The United Nations has consistently drawn attention to the negative role of vigilante groups in the two leading political parties of Ghana.

The Special Representative of the Secretary-General and Head of the United Nations Office for West Africa and the Sahel, Mohamed Ibn Chambas, and the Resident Coordinator of the UN system in Ghana, Christine Evans-Klock, have followed with consternation the acts of impunity perpetrated by the Delta Force vigilante group in the aftermath of December 2016 elections. They are particularly concerned that these political militants invaded the premises of Kumasi Circuit Court on 6 April 2017, and freed their members standing trial for assault on the Regional Security Coordinator on 24 March 2017. These acts are likely to tarnish the image of Ghana as a model of democracy and the rule of law.

The two UN officials outrightly denounce these reprehensible acts that are the latest in a series of similar incidents since the end of the December 2016 elections in Ghana.

They welcome positively the unambiguous condemnation of these acts by the government and expect that all necessary measures will be taken to investigate these actions and bring the perpetrators to justice.

Nana Addo Dankwa Akufo-Addo
Nana Addo Dankwa Akufo-Addo

On April 6, 2017, the Delta Force vigilante group invaded the premises of the Kumasi Circuit Court and freed their members standing trial for assault on the Regional Security Coordinator on March 24, 2017.
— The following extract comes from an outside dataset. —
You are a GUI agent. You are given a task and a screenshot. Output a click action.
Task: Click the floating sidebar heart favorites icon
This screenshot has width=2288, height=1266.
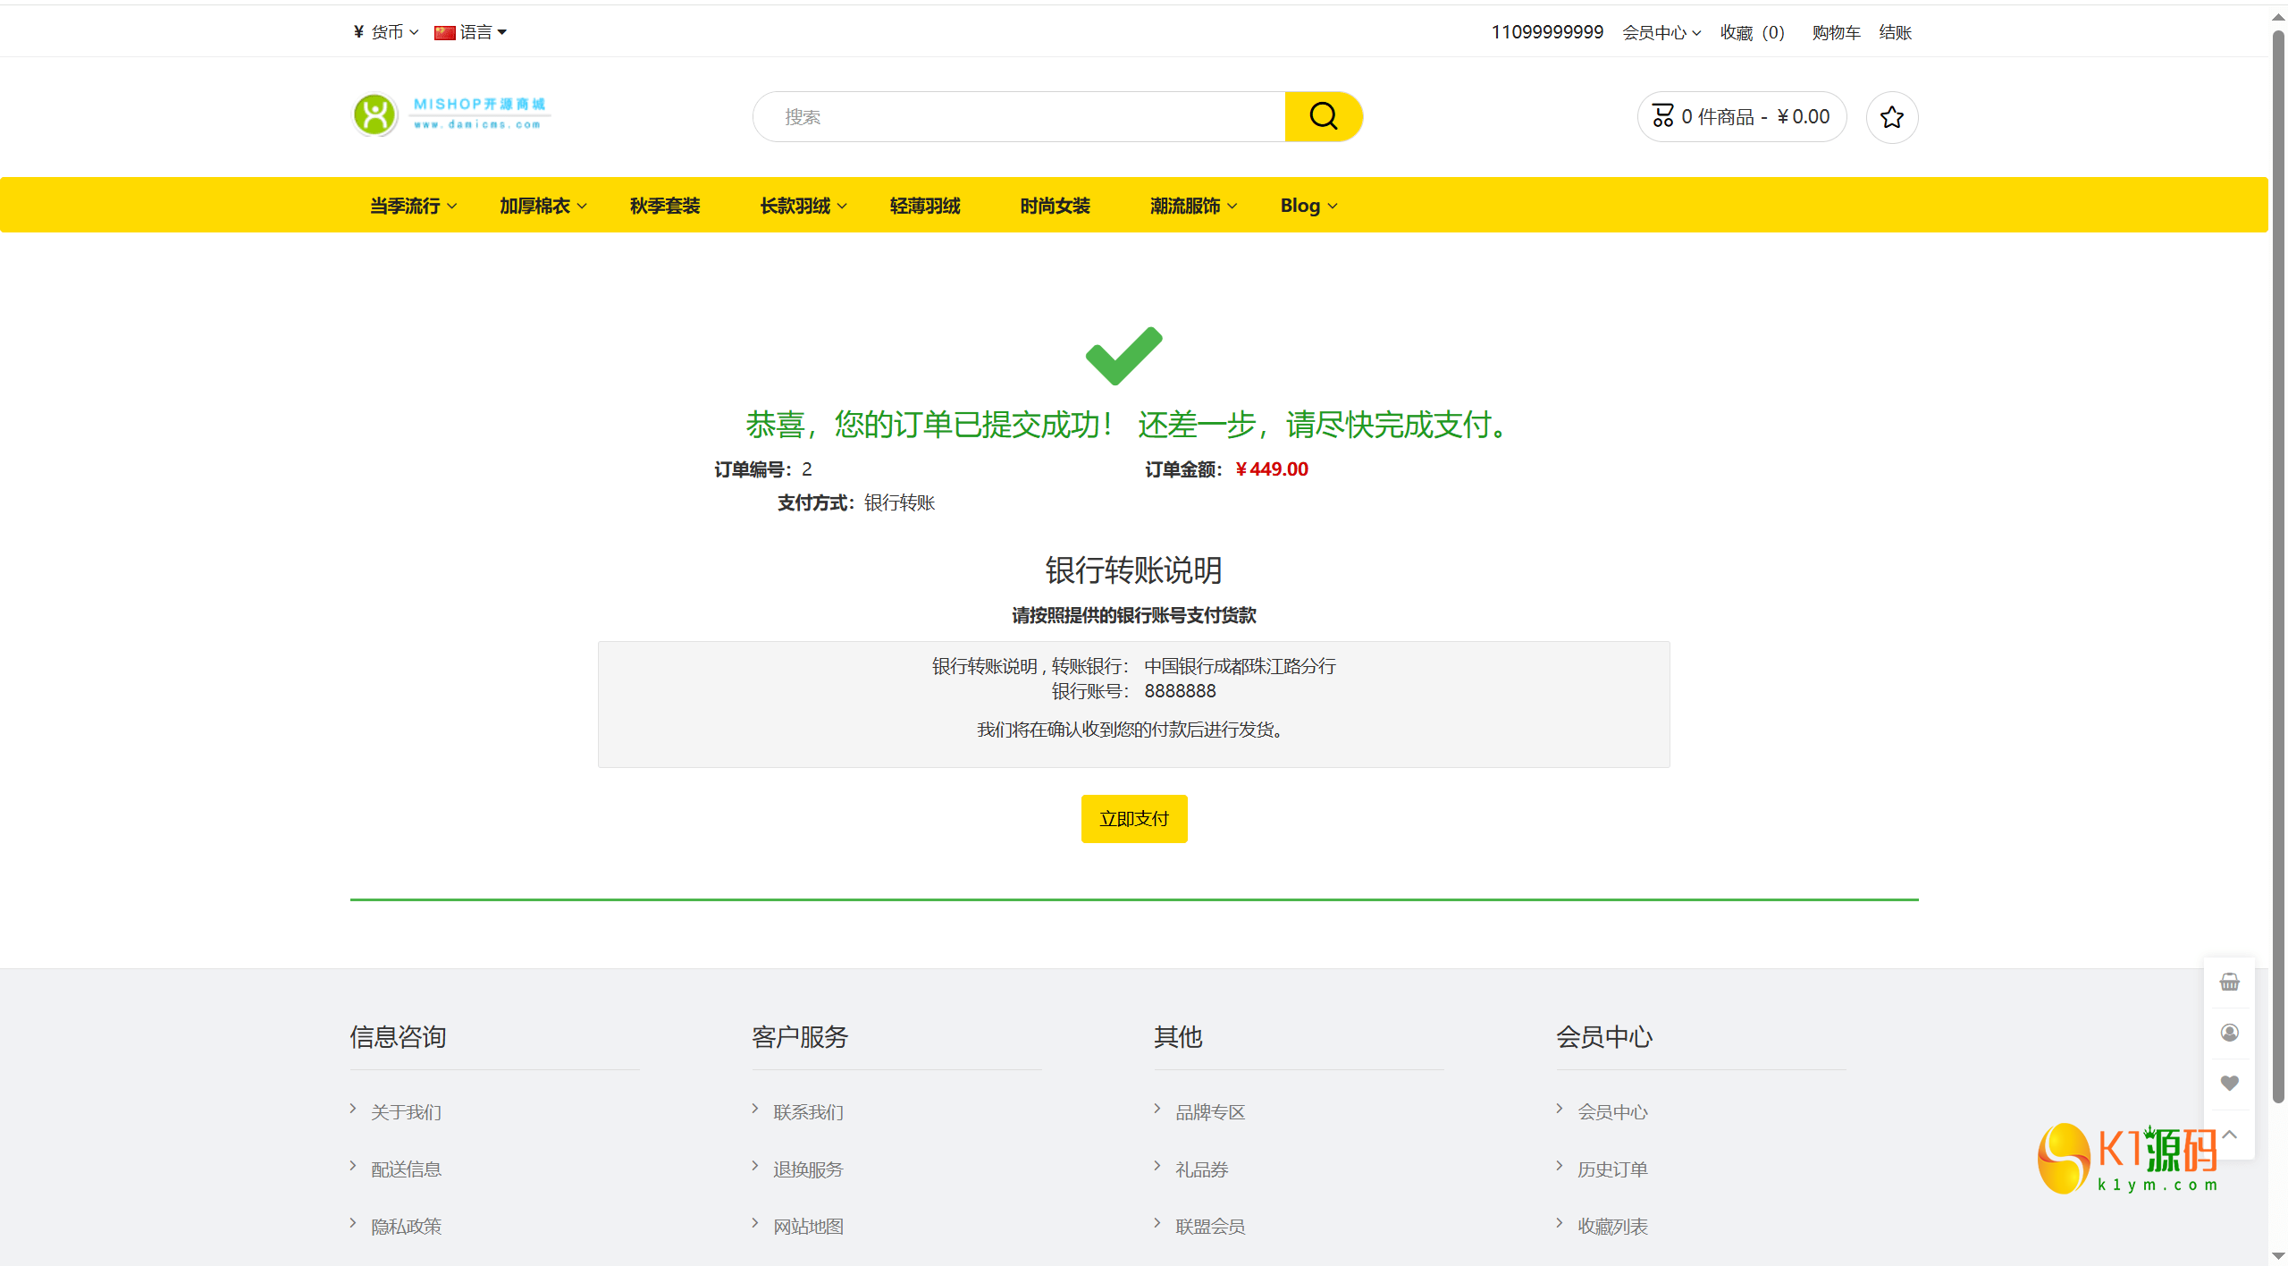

They [Delta Force], in the process, destroyed some properties and put the trial court Judge in a state of fear and panic.


In a related development, the Country Director of the United Nations Programme on HIV/AIDS and the UN representative in Ghana, Girmay Haile is warning the surge in vigilantism in the country could pave way for some unknown external forces to destabilize Ghana’s security.

Mr. Haile believes Ghana’s internal security could be jeopardized if the menace is not tackled decisively.